Hey! Attachment parenting! We have three slings!

These dated Swedish curtains actually presented something new to me – a vision of a Western utopia, of what could have been, of European immigrants and Native Americans coexisting peacefully.

We almost never see that in America, any sense of lost chances. We see plenty about the horrors but not even a daydream of how it might have worked (Thanksgiving the exception to prove the rule). We get alternative histories on the Revolution, on the Civil War, on World War II. We never get alternative histories on “we did not slaughter the Indians.”

That is sad. To think disaster was inevitable, or at least so complete that we can not even imagine an America without wars and broken treaties and a violent taking of a vast land.

the flat world outside stockholm

You want to see what Thomas Friedman calls “the flat world?” You want to see a post-American world not dependent on any one center? You want to see the breakdown of the European idea of the nation, of the “folk”?

Come to lunch with me.

I work on the farthest outskirts of Stockholm where maybe 30 years ago they built expanses of apartments for the working class. They built out the subway too, coming out of the ground past the inner suburbs through the forest finally to Kista, which used to be a farm, I think. They also built a really big mall.

Like most of these outer suburbs across Europe, Kista quickly filled with immigrants, with Somalis and Iraqis and Turks and Kurds. Usually, these suburbs languish, either boiling over like in France or stagnating or become a rather lively incubator for a new Sweden. Whatever happens, it is out of sight.

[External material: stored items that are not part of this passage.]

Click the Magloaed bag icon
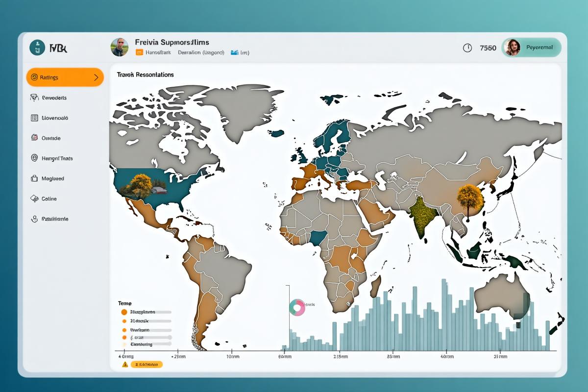Screen dimensions: 588x392 pyautogui.click(x=34, y=179)
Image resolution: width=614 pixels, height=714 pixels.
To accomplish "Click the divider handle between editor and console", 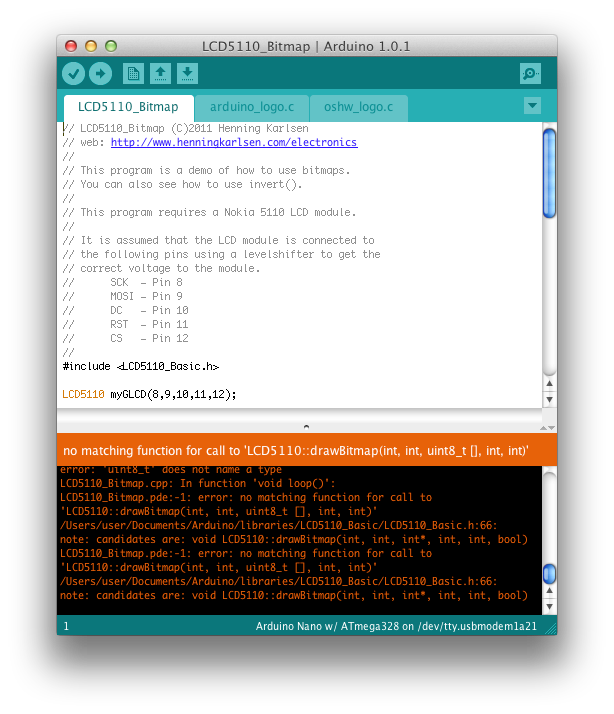I will coord(306,426).
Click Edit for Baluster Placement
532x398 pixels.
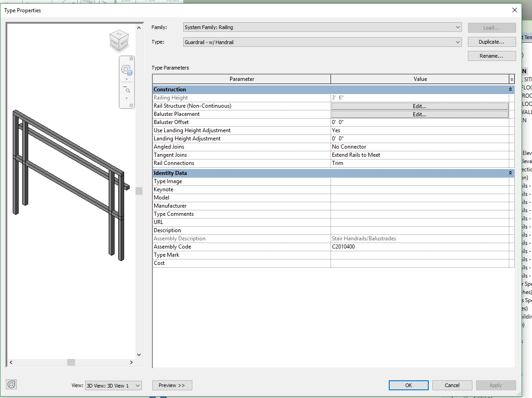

But then Ericsson ran out of space south of town, looked around and settled on Kista. Bam, hello Sweden’s “telecom valley.” Now on one side of the tracks, you have all the immigrants in their apartments, and on the other side, you have an army of men and women in black suits working in telecom and IT and whatnot. And not just for Ericsson. Kista is a sprawling moniker now for working in the tech industry, for any number of companies. Stockholm’s tallest building is there, and it is not an Ericsson building.

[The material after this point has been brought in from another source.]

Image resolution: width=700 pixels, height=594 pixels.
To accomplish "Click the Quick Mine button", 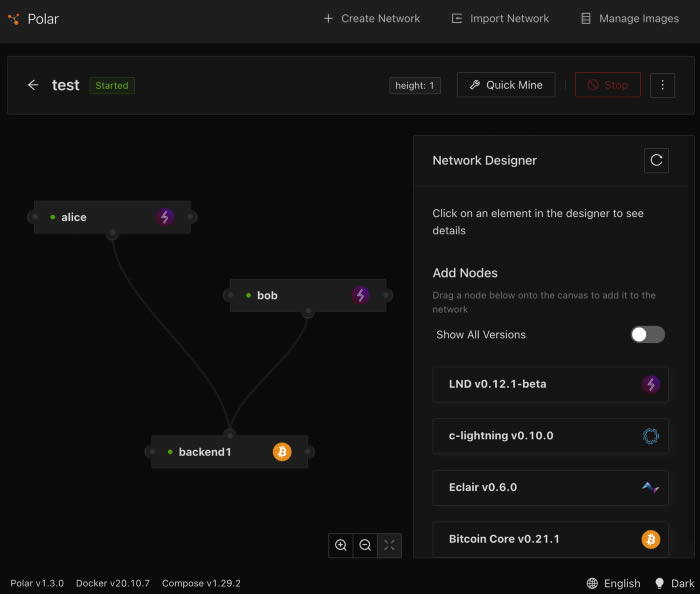I will tap(506, 85).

I had lunch with my wife in that building today. Sitting in pink chairs on a pink shag carpet looking at exposed steel beams and mood lighting, she compared it to something out of Star Wars. But the real action, we agreed, is in the mall. For there, the two worlds meet. Every day, the masses of mostly white businessmen and women merge with older unshaven immigrants sitting in circles, with Somail women covered save for their faces, with running children of every possible color.

There is no real interaction, everyone in true Swedish fashion gliding around each other, paying no attention, tolerant but not really engaged. There is no tension, for the mall is nice for both, for the housing has been renovated and immigrants in Sweden seem to do pretty well. And the tech suits love the food court with its Persian, Indian, Thai, Japanese, Chinese, Mexican, Spanish, Italian, American, Swedish, Middle Eastern, fast food restaurants.

Kista is immigration from the south to the north. It is the interconnected world of telecom. It is sprawl but with buses and trains. It is isolation and mingling.

Oddly, in the end, it gets boring. Nothing really happens.